Negatywna samoocena może wynikać z wielu miejsc, ale te 3 C są jednymi z najczęstszych.
Porównywanie: Kiedy patrzysz na czyjeś życie i zaczynasz mieć wrażenie, że twoje własne nie jest tak wyjątkowe, wspaniałe i przyjemne.
Krytykowanie: Kiedy angażujesz się w samoosądzanie i poniżasz siebie surowymi i niesprawiedliwymi ocenami na temat własnej wartości.
Reklamacja: Kiedy za bardzo koncentrujesz się na negatywach sytuacji lub ogólnie na swoim życiu, nie podejmując kroków, aby to poprawić.
Dlaczego pojawia się negatywny sposób mówienia o sobie?
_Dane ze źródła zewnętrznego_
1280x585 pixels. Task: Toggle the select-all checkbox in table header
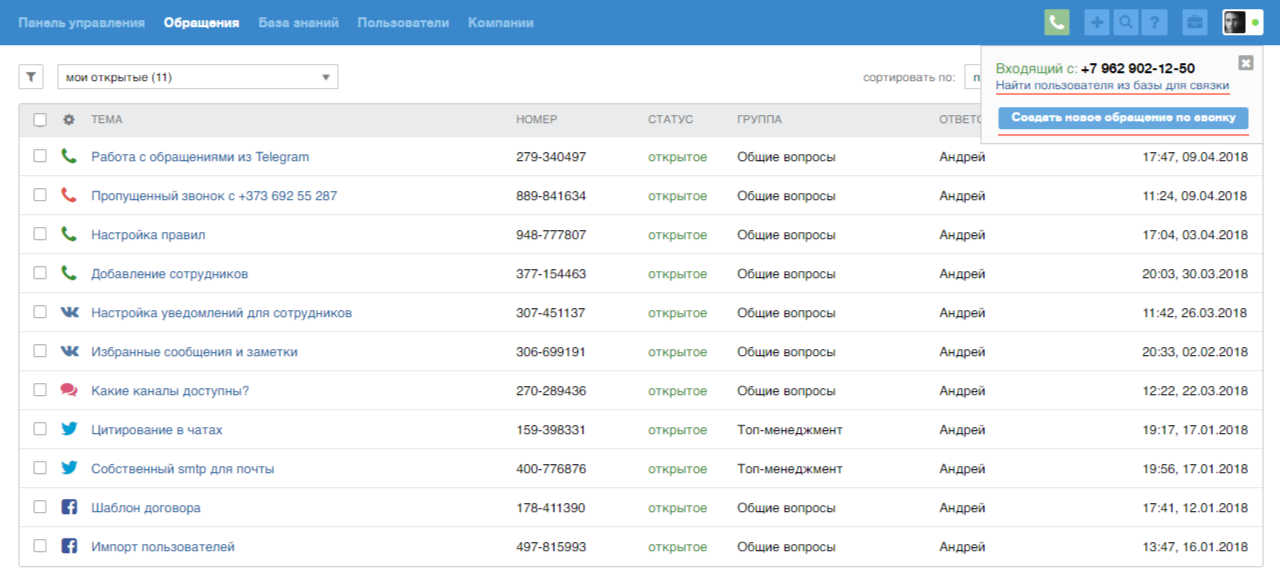[40, 120]
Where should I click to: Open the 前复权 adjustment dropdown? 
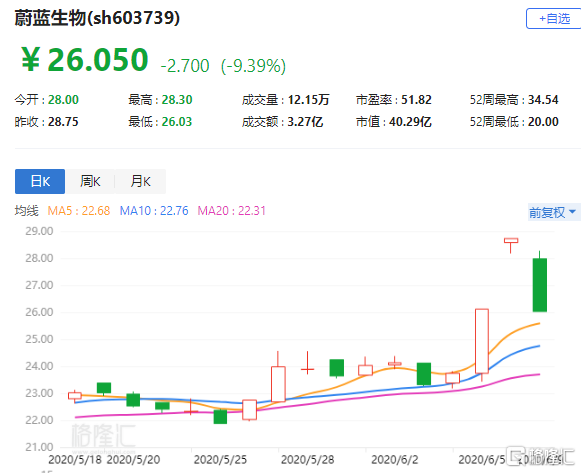click(553, 212)
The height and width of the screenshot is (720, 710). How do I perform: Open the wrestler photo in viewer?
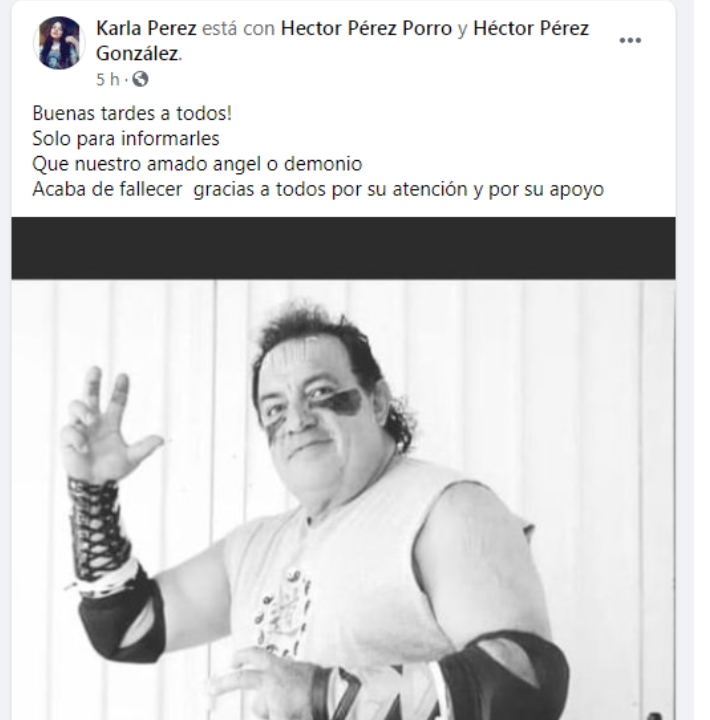343,500
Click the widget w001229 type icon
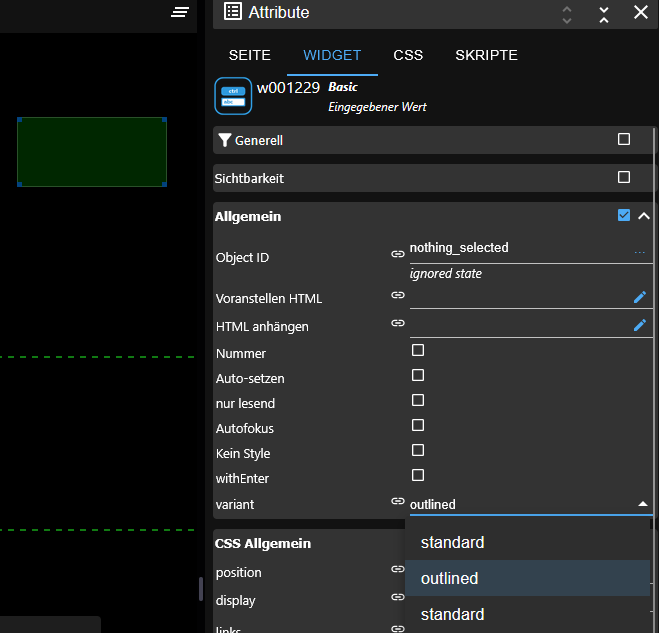 233,96
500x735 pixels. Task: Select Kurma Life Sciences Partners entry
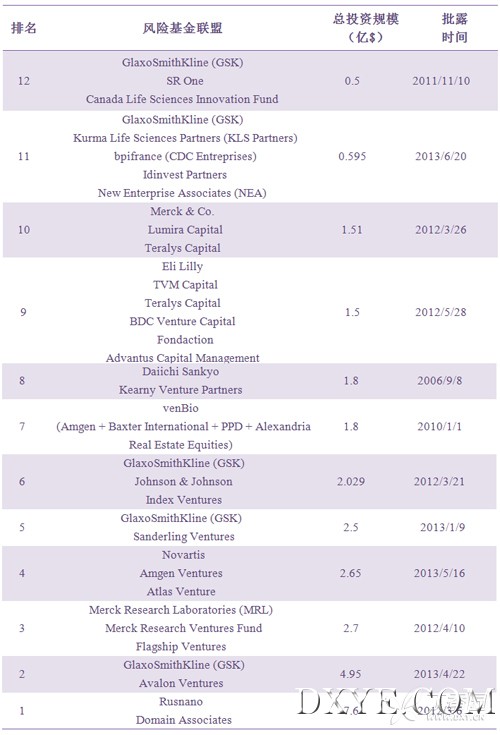click(x=185, y=138)
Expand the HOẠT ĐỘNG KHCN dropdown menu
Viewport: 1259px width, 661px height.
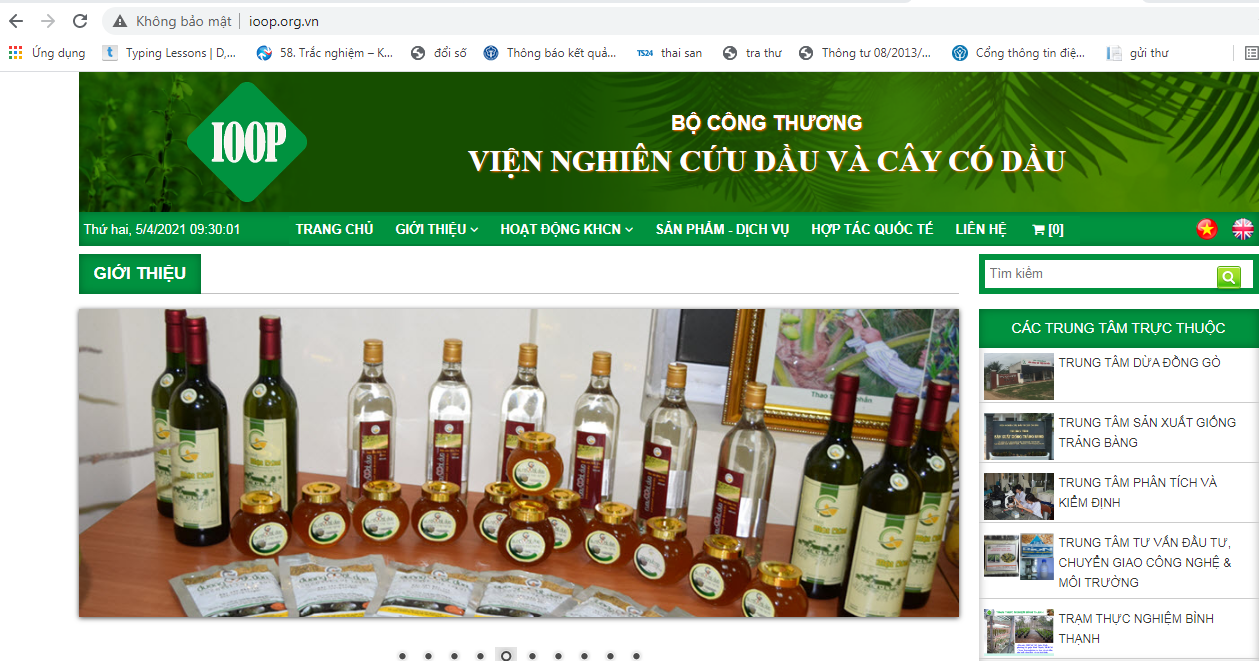[x=566, y=229]
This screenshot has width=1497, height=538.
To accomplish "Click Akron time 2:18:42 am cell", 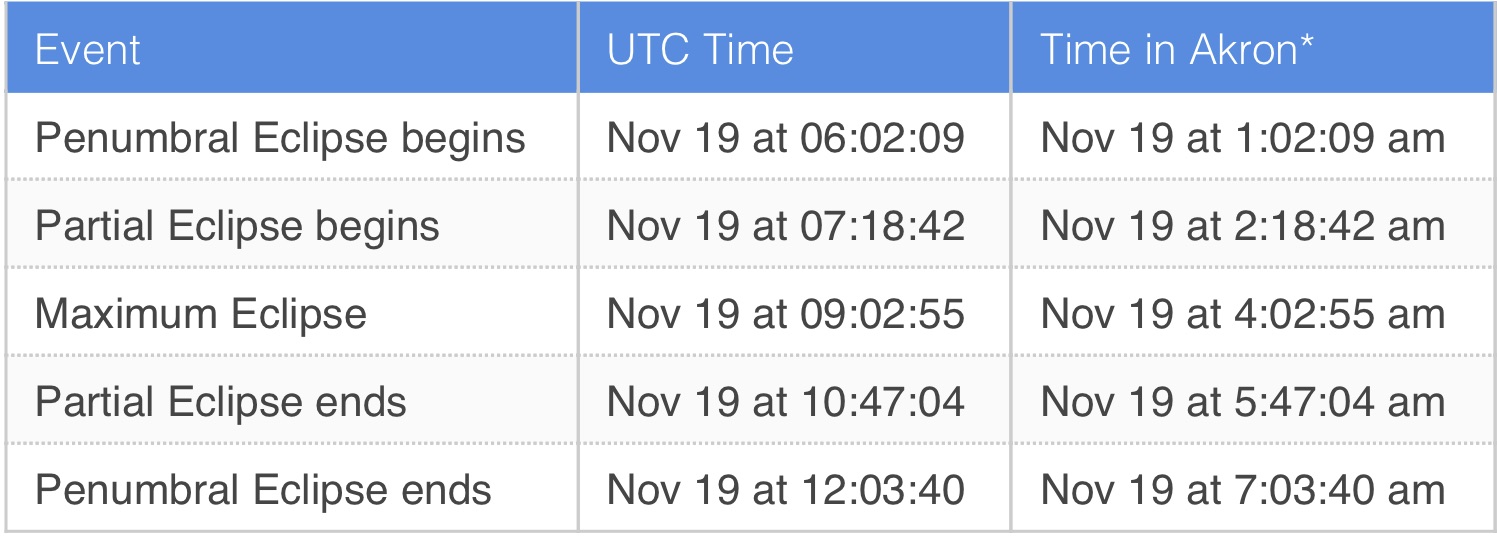I will [1242, 226].

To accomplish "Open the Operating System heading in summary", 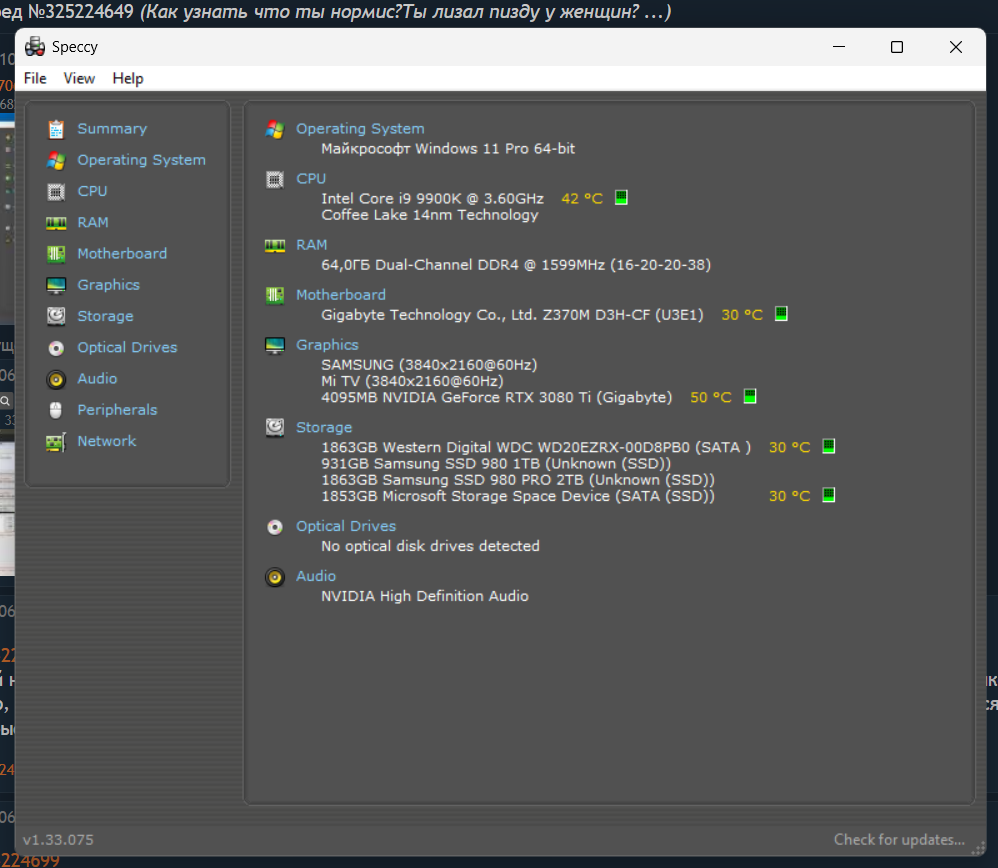I will coord(360,129).
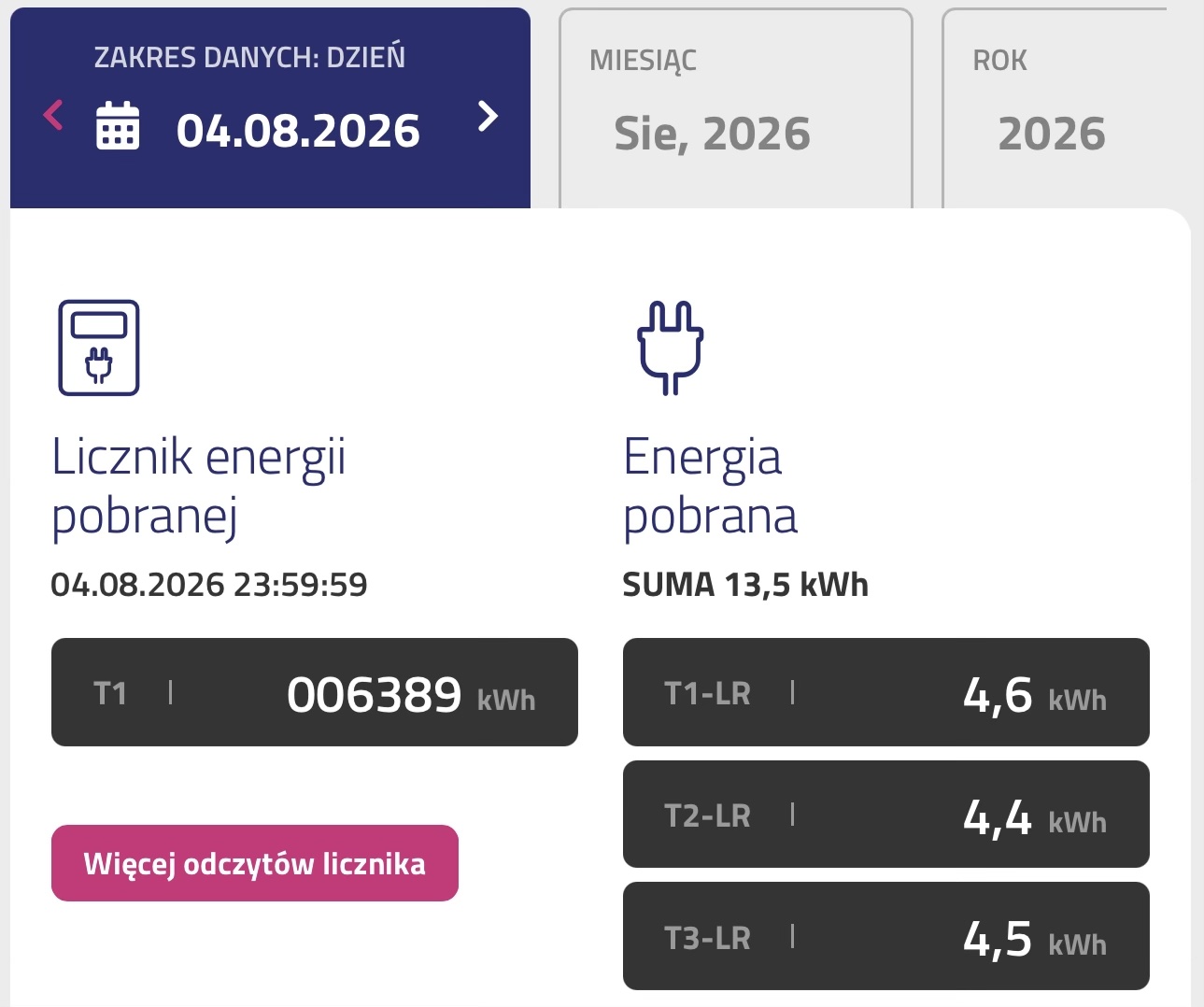The image size is (1204, 1007).
Task: Click the Energia pobrana heading
Action: click(710, 487)
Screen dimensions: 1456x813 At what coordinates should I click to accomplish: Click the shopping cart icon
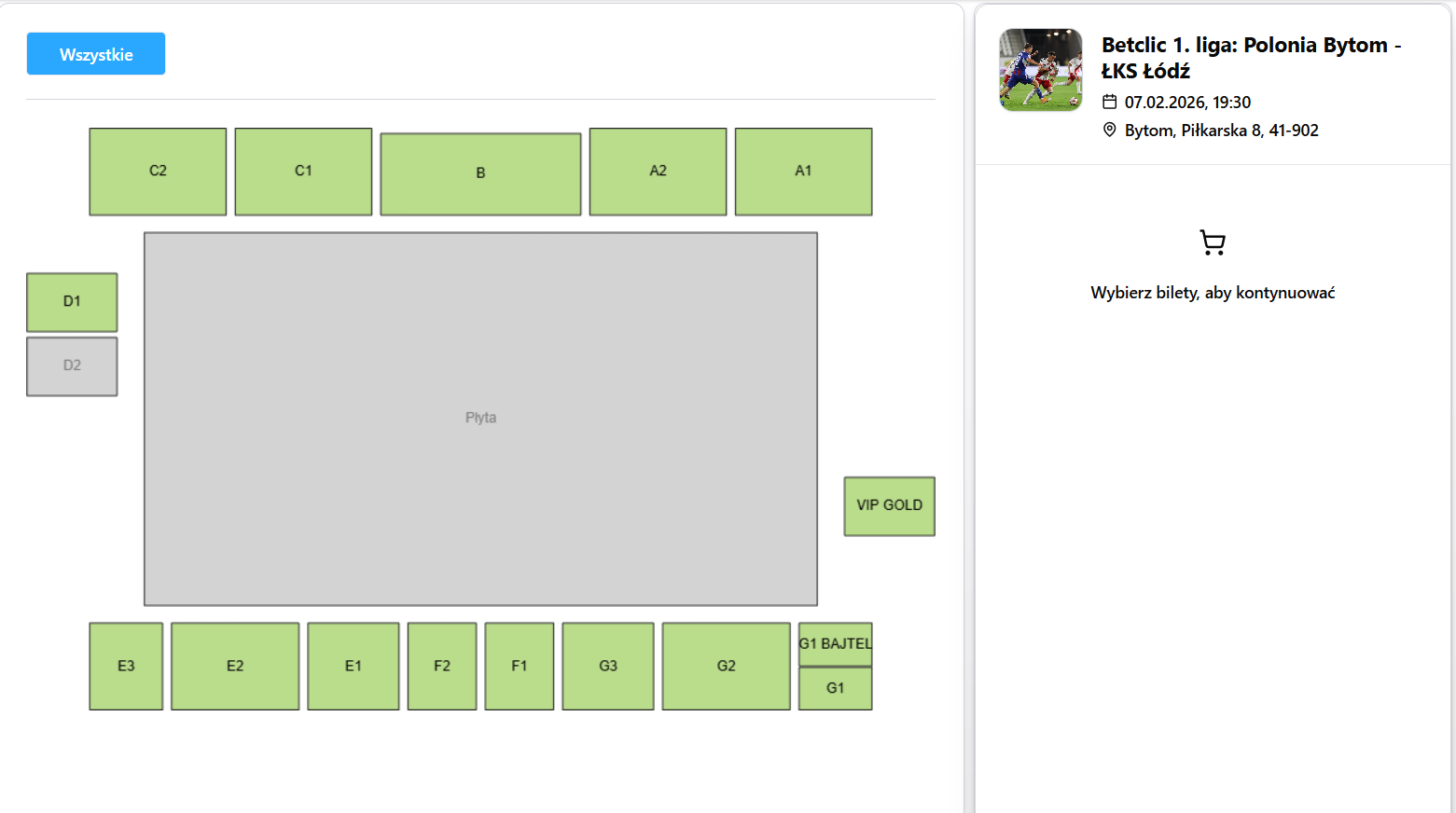[x=1213, y=243]
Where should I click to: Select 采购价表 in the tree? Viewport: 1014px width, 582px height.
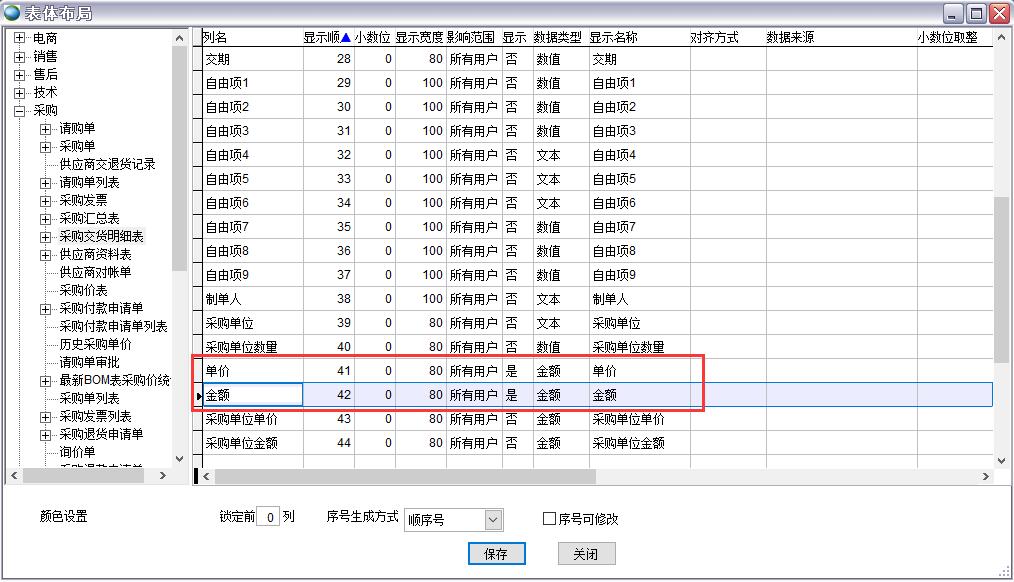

Początki negatywnego mówienia do siebie nie są takie same dla wszystkich. Dla niektórych te wzorce mogą wynikać z doświadczeń z dzieciństwa, kiedy nigdy nie czuli się wystarczająco dobrze. W przypadku innych przyczyną mogą być normy i oczekiwania społeczne. Presja rówieśników, niepowodzenia z przeszłości lub blizny emocjonalne po konkretnych wydarzeniach mogą odgrywać rolę w wywoływaniu negatywnego myślenia o sobie.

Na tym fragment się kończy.